Grandparents here, there, and everywhere.
Posted On March 24, 2017
During his stand-up routine in the Spike Lee movie, “The Kings of Comedy,” the late comedian Bernie Mac had a memorable bit bemoaning the disappearance of grandmothers.
He wasn’t necessarily talking about grandmothers in the literal sense, but grandmothers as he knew them growing up – old ladies who had no patience for foolishness and no qualms about yanking an unruly youngster in line.
“Big Mama’s gone,” Mac said. “What’s Big Mama now, 36?”
Are grandparents really getting younger?
According to the Wall Street Journal, not so much. With nearly one in seven children in the U.S. now being born to parents aged 35 and older, WSJ notes, the percentage of women between ages 60 and 64 who have no grandchildren, only 10 percent in the 1990s, is expected to reach 25 percent by 2020. The estimated median age for grandparents in 2015: 64.
But according to StatisticBrain.com, the average age at which people first became grandparents in 2016 was 48. Eighty percent of them had welcomed their first grandchild before their 60th birthday. Sixty percent of them hold either a full-time or part-time job.
Even if that does include Walmart greeters, it’s still a large number.
Now let’s compare those numbers with some from thespruce.com, which recently looked at the numbers from a 2002 AARP report on grandparents. The average age of grandparents in 2002: 64. The average age at which people first became grandparents: 47.
These are still your parents’ grandparents.
There’s one thing that’s clear, however, regardless of which newspaper you read – whatever their ages, the ranks of grandparents are growing by leaps and bounds.

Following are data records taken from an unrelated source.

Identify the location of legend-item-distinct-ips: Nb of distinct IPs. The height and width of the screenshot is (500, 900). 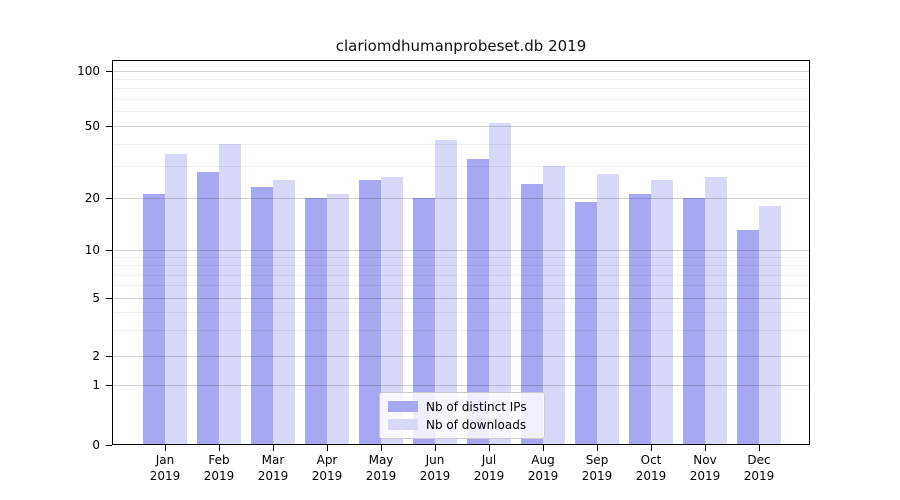
(462, 407).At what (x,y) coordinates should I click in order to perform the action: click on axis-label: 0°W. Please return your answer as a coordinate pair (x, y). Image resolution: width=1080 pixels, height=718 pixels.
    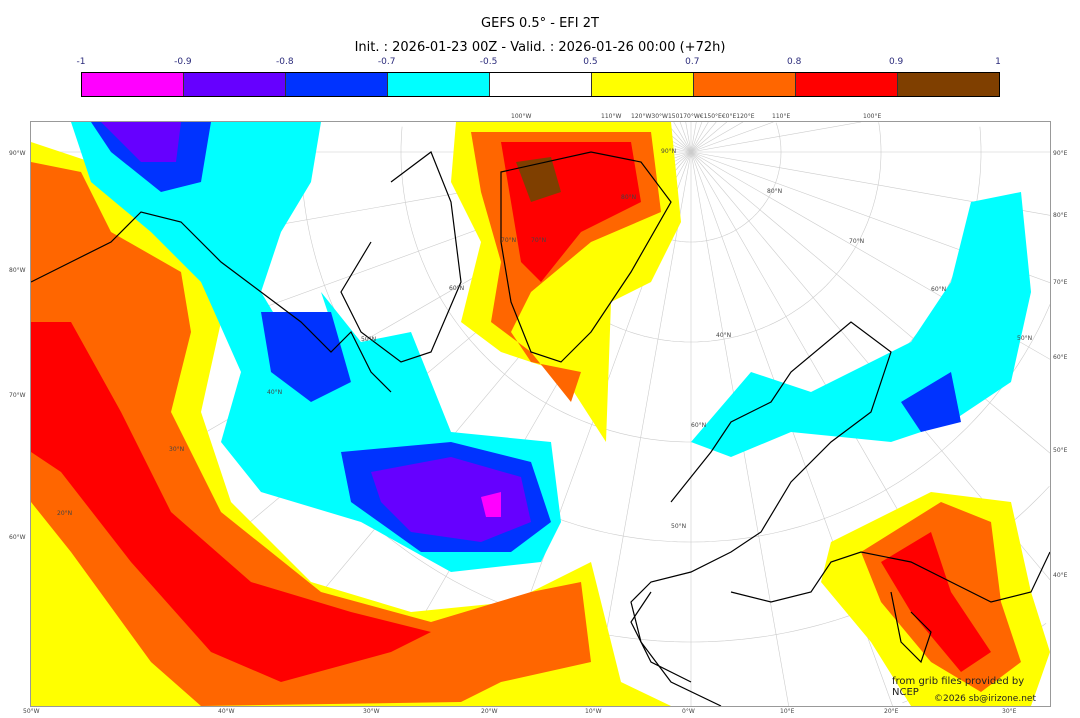
    Looking at the image, I should click on (688, 712).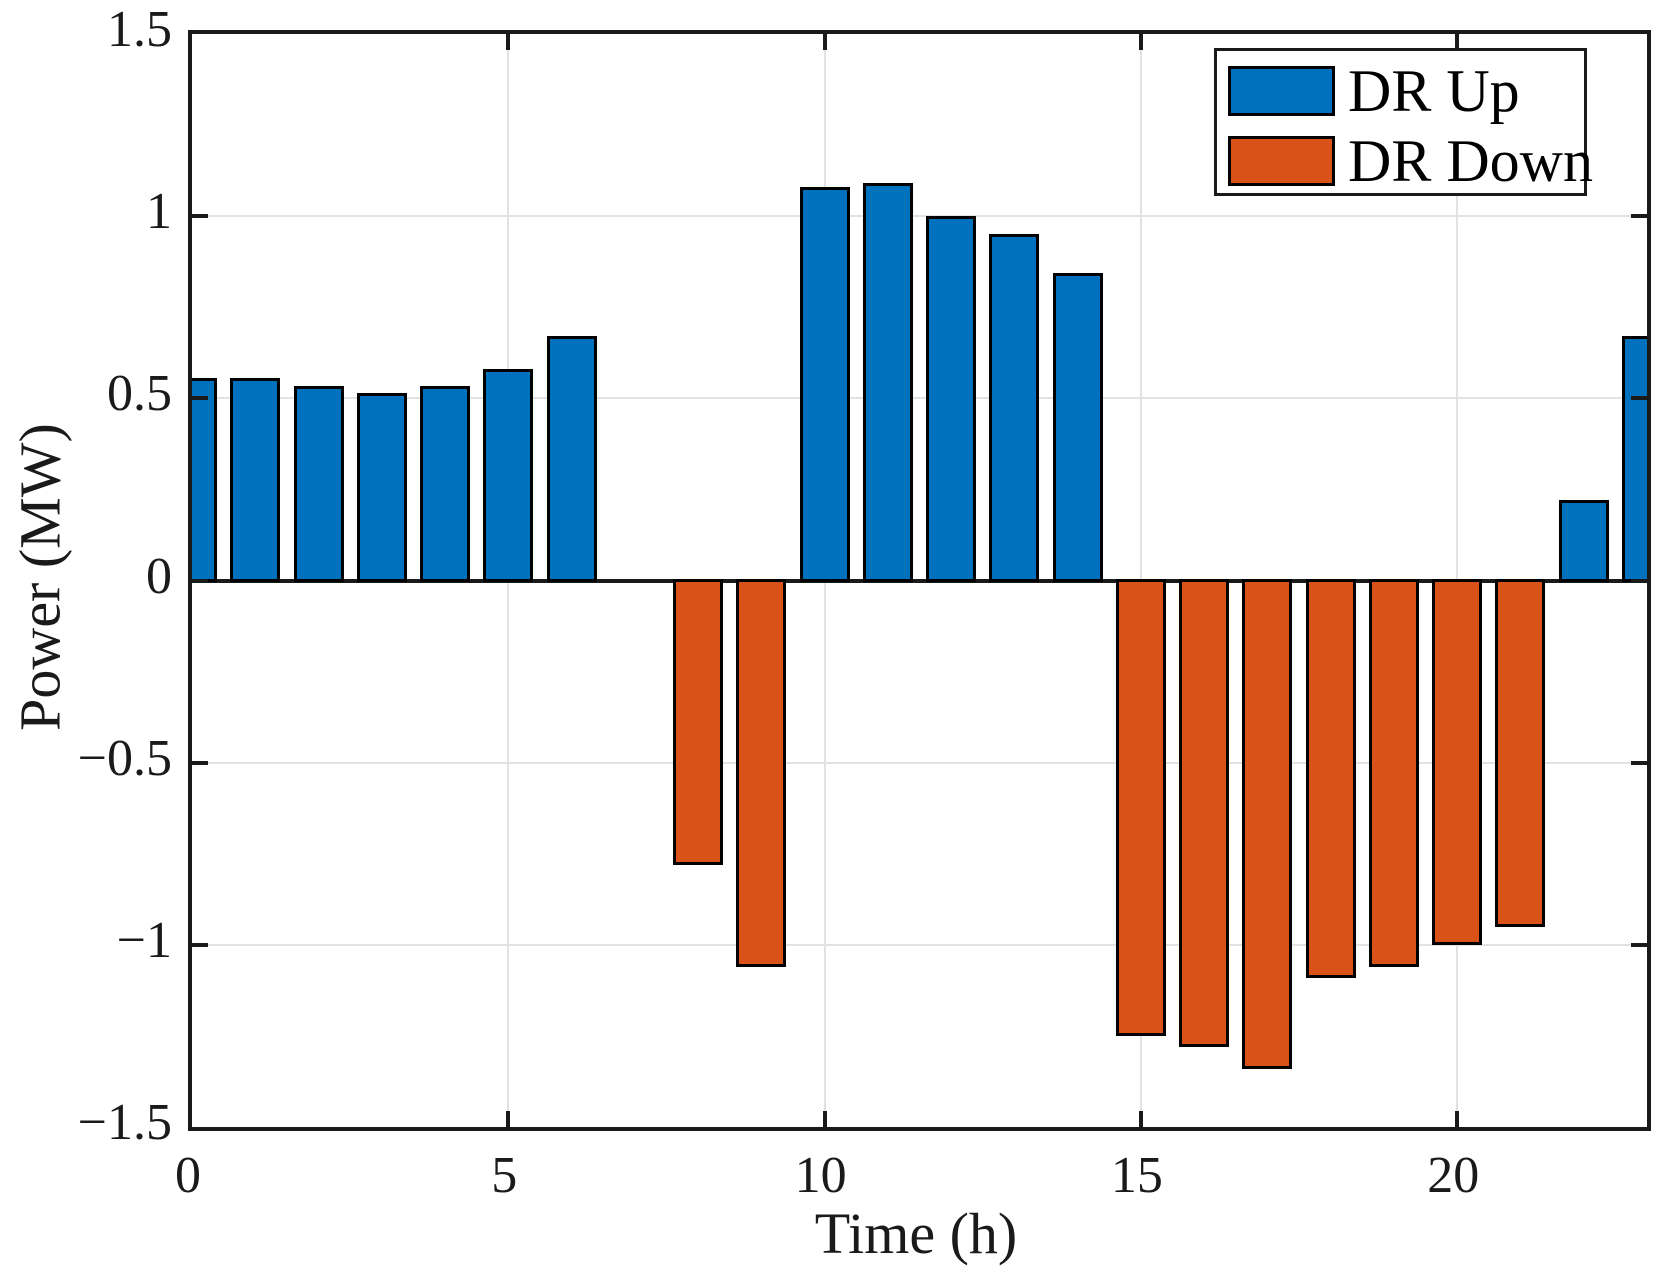 This screenshot has width=1663, height=1273. Describe the element at coordinates (1282, 161) in the screenshot. I see `legend-swatch-dr-down` at that location.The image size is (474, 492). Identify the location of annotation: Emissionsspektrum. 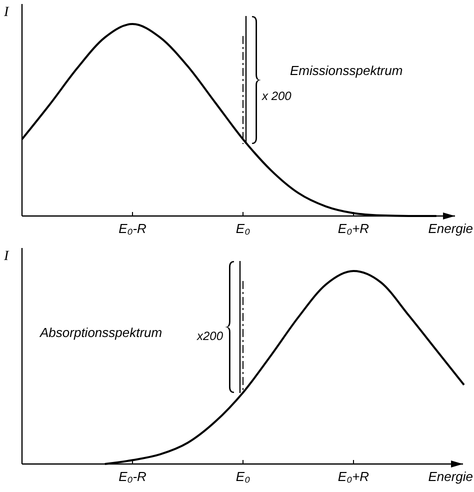
(346, 70).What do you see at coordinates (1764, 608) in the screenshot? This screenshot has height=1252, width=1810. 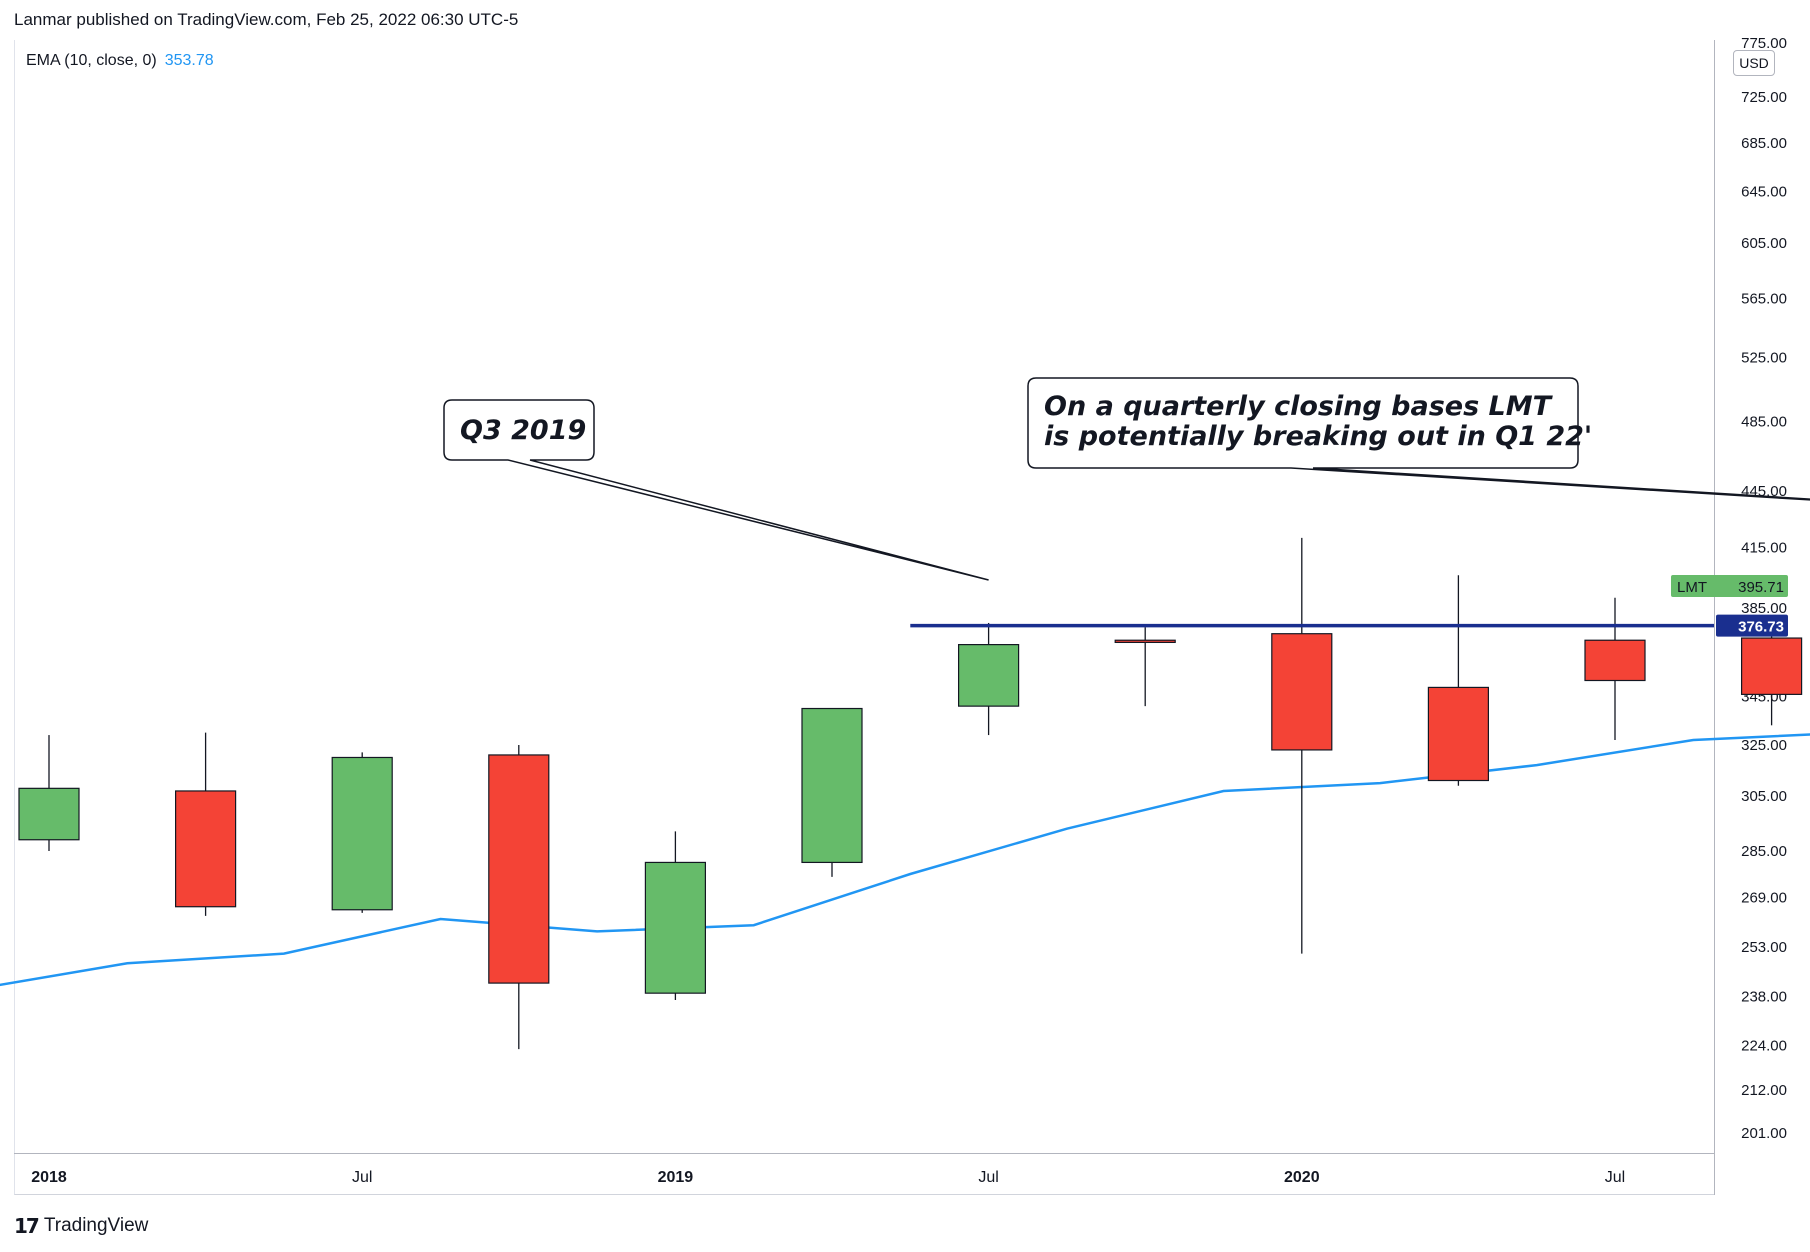 I see `price-tick-label: 385.00` at bounding box center [1764, 608].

According to the New York Times, the number of U.S. grandparents grew 24 percent from 2001 to 2014, when their numbers totaled nearly 70 million.
With Baby Boomers hitting the grandparental sweet spot, those numbers will only grow and grandparents will become an even larger portion of the population in the coming years. According to the Wall Street Journal, there are projected to be 80 million in the U.S. by 2020. The Times quoted Fordham University professor Carole Cox as saying that by the year 2050, there will be more people over 65 than under 18.
It’s a great time to own stock in Hershey’s or Reese’s. There are going to be a lot of people with grandchildren to spoil.